Ito’s dominant creative premise is manifest via a desire to explore the dynamic relationships and boundaries between buildings and their surrounding environment. His current architecture expands on his early findings to aggressively explore the potentiality of new forms – to find spatial conditions that reveal the philosophy of borderless beings.
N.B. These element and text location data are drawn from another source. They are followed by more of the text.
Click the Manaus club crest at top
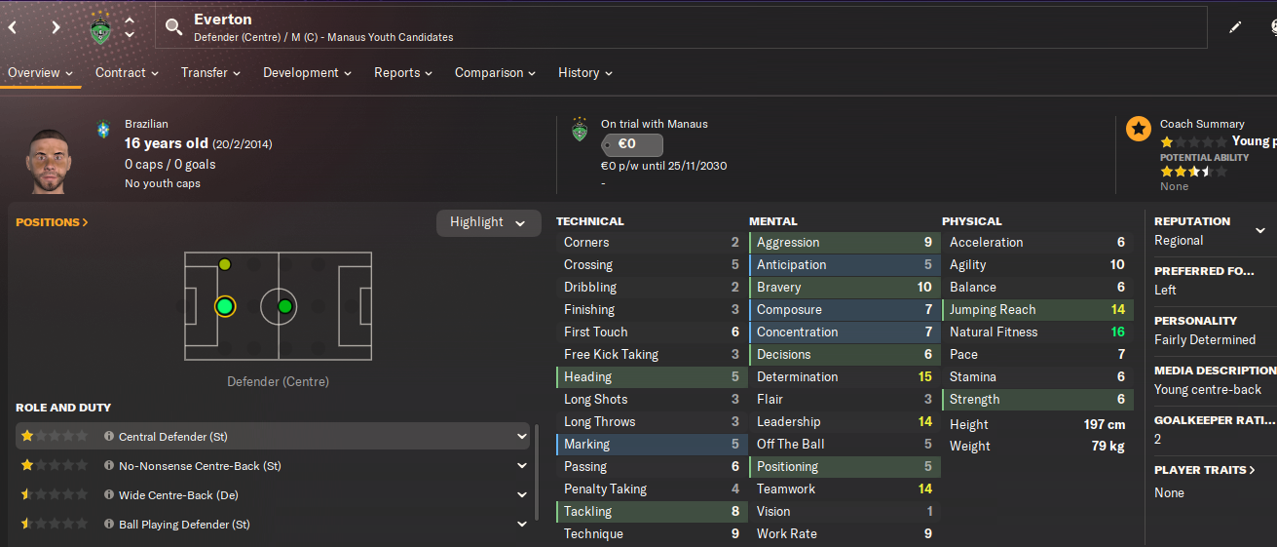Screen dimensions: 1277x547 click(100, 27)
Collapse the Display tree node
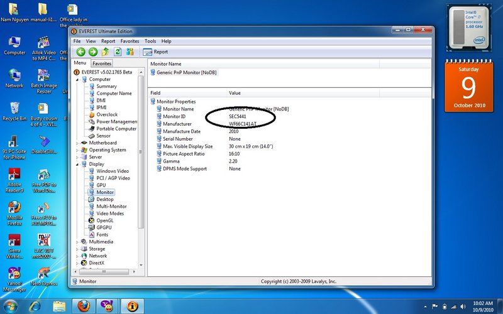This screenshot has width=503, height=314. pyautogui.click(x=78, y=164)
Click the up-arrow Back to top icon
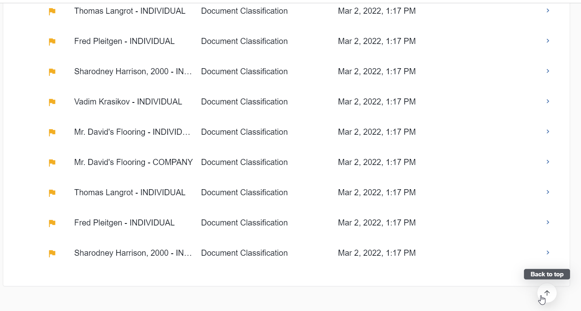This screenshot has height=311, width=581. coord(547,293)
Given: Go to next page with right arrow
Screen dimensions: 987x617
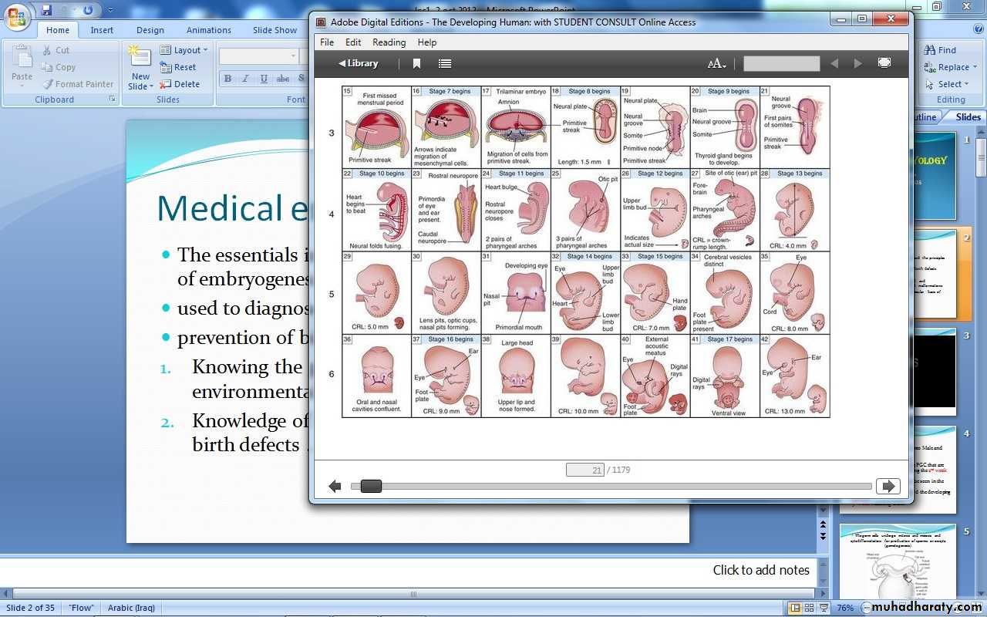Looking at the screenshot, I should pos(888,486).

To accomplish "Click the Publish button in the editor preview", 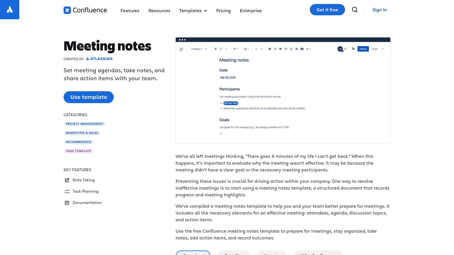I will tap(363, 49).
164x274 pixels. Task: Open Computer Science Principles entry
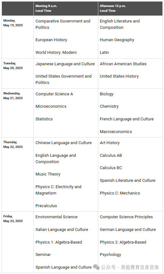(126, 217)
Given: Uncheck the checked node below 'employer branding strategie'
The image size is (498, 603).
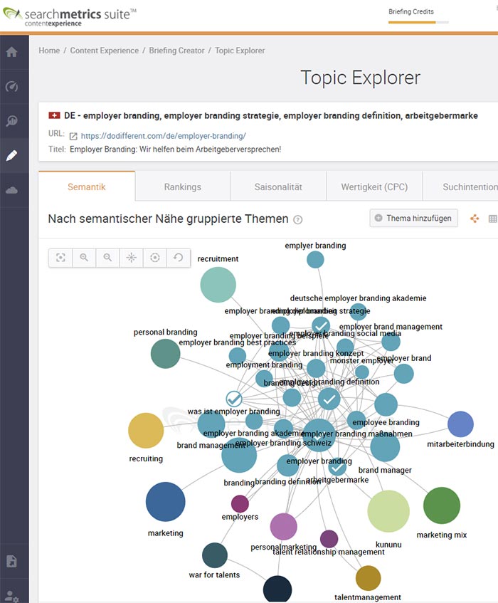Looking at the screenshot, I should [x=322, y=326].
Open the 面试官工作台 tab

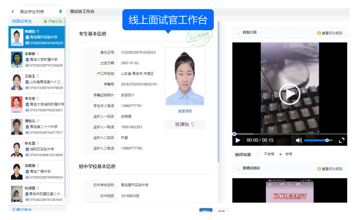click(x=82, y=12)
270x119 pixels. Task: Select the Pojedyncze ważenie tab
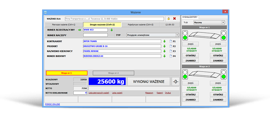140,25
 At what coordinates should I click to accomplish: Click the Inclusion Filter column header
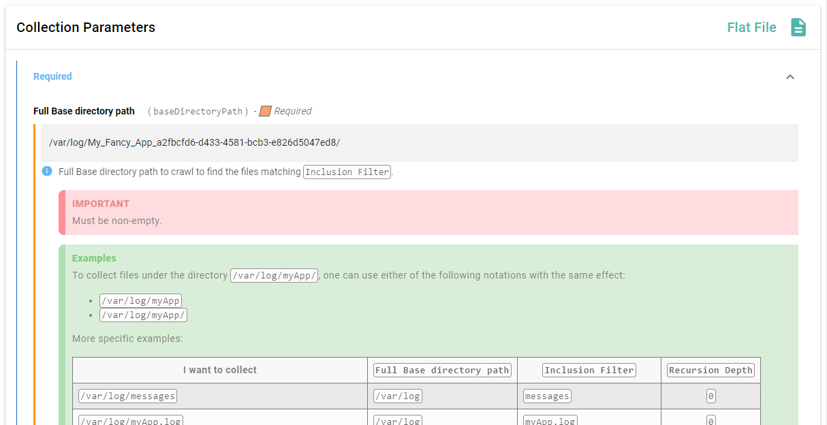[x=589, y=369]
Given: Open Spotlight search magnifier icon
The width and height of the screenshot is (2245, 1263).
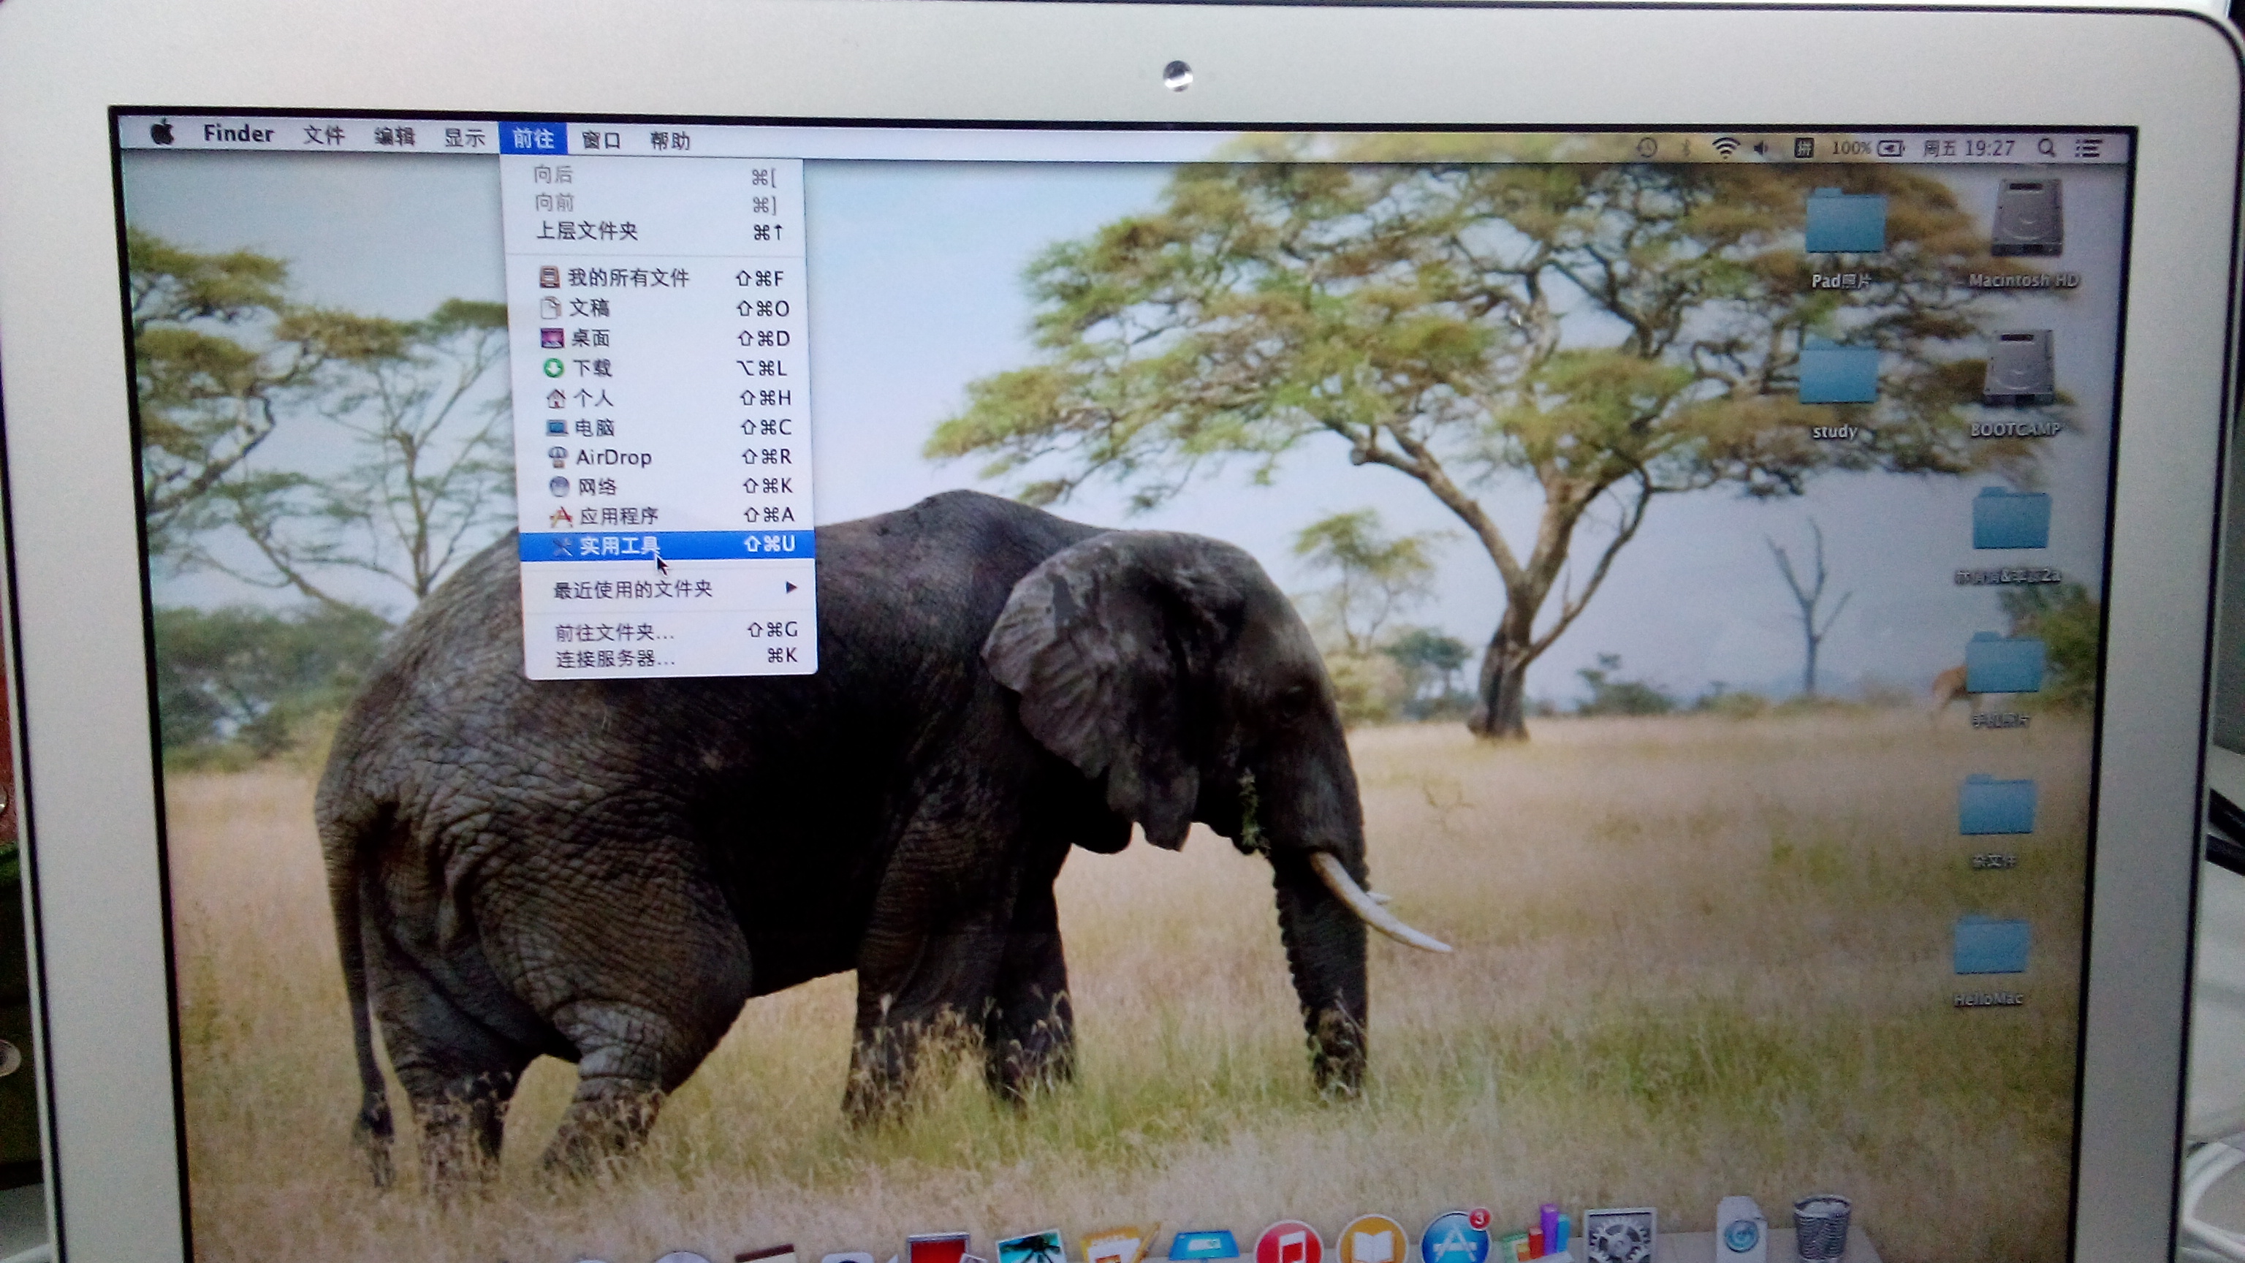Looking at the screenshot, I should (x=2046, y=148).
Among his best-known buildings in Japan are the Yatsushiro Municipal Museum, Kumamoto; Dome in Odate, Akita; Sendai Médiathèque, Miyagi; Matsumoto Performing Arts Centre, Nagano; TOD’S Omotesando Building, Tokyo; the Meiso no Mori Municipal Funeral Hall, Gifu; and the Tama Art University Library (Hachioji campus), Tokyo. Noteworthy among his international projects are the Brugge Pavilion in Belgium; Serpentine Gallery Pavilion in England; Hospital Cognacq-Jay in France; VivoCity in Singapore; and the Main Stadium of the 2009 World Games in Taiwan. Current projects undertaken by his practice include Relaxation Park in Spain; Taichung Metropolitan Opera House in Taiwan; College of Social Sciences, National Taiwan University in Taiwan; and the University of California, Berkeley Art Museum and Pacific Film Archive in the United States.

In 1971, Ito founded his architectural practice, Urban Robot, in Tokyo. The firm was later renamed Toyo Ito & Associates, Architects, in 1979.